Creative Chef Kitchens provides a collaborative space for foodies and food business to incubate and grow their culinary ideas. Gogumalla helps customers start a business, find ingredients, packaging, labels and sales outlets, streamline their production and identify strategies for growth.

“I feed off the energy, passion, risk and optimism my customers bring with them every day and dedicate to their companies,” said Gogumalla.

While Gogumalla spoke in her office in the foyer of the kitchen, Kasia Lojko of Hooksett and Sonia Farris of Goffstown were in the midst of a 12-hour cooking marathon making meals for their company, All Real Meal, a farm-to-table delivery service.
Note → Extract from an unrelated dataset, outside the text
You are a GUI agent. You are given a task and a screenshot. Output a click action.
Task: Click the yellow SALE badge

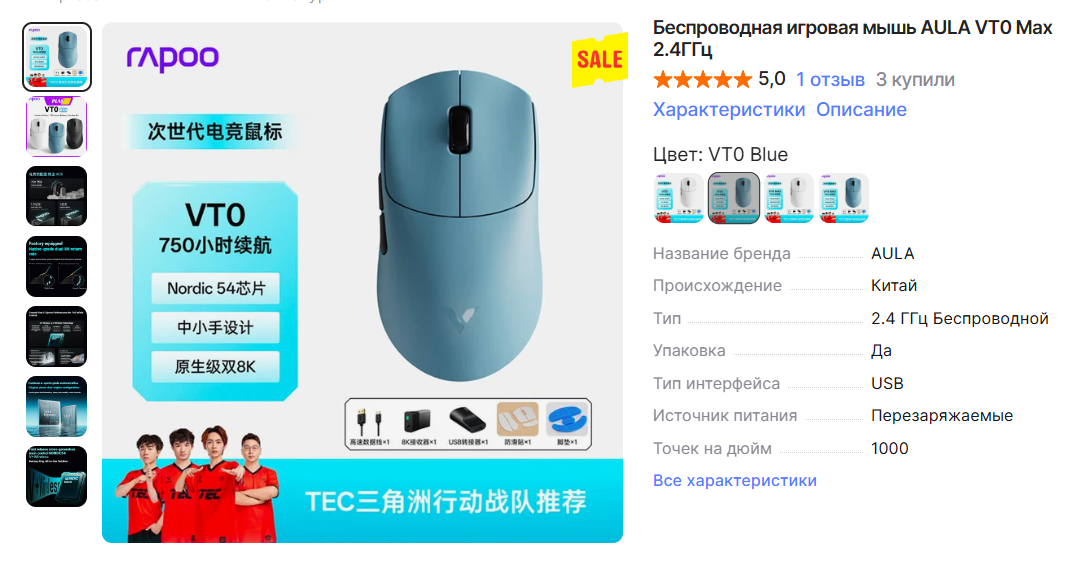pos(599,60)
The earthy scent of slow-cooking onions filled the building as the partners sang the praises of Creative Chef Kitchens and how it has allowed them to grow their small business.

The commercial kitchen space meets local and state health code requirements for food storage, processing, production and packaging and is equipped with cooking and food processing stations for bakers, caterers, cake decorators, canners, commercial (retailers and wholesalers) food processors, home chefs, restaurant entrepreneurs, food photographers and videographers, cooking instructors and other food enthusiasts.

“A typical customer is someone who has a home-based business and is at the point where they’re large enough to move of out their home, but small enough where they can’t yet,” Gogumalla explained.
The kitchen is situated in the Hannaford Plaza in Derry, where there was once a Thai restaurant. “The space is just perfect,” she said. “There’s plenty of parking and it’s near the highway.”

In addition to All Real Meal, the kitchen has served as a production home for Alberto’s Homemade Pasta Sauce, Calcutta Curry, the Puerto Rican rice dishes of El Camino Foods and Messy Mike’s Barbecue, to name a few. Gogumalla said the kitchen was particularly hectic last September during the Deerfield Fair when several entrepreneurs were racing back and forth to the fairgrounds as they prepared and sold their foods.

The local food movement has inspired many home cooks to take their products to market. If you always dreamed about turning Grandma’s pickle relish recipe or Uncle Eddie’s barbecue sauce into a business, Creative Chef might be the place for you. During its four years of operation it has served as a launch pad for more than 80 food-related businesses and Gogumalla has assisted as they created a prototype, evaluated demand, identified a market and navigated the intricacies of financing and pricing. Many of those businesses involved ethnic food products.

Gogumalla suggests her customers first try selling their foods at farmers’ markets.

“They are the perfect place to get feedback,” she said. She sends her clients to the markets with questionnaires for customers and for potential customers.

She said Derry is the perfect location for this type of business, with easy access to Boston and Massachusetts, but also having a close relationship to many rural areas and farmers’ markets.
Seeing these bourgeoning businesses take root and grow is totally gratifying, said Gogumalla.
“I like startups,” she said. “Ninety-five percent of the clients here are startups or first-year businesses. I love getting them going.”

Of course there are occupational hazards.

“My customers are always dropping off food for me and it’s delicious. I put on 12 and a half pounds the first year I opened.”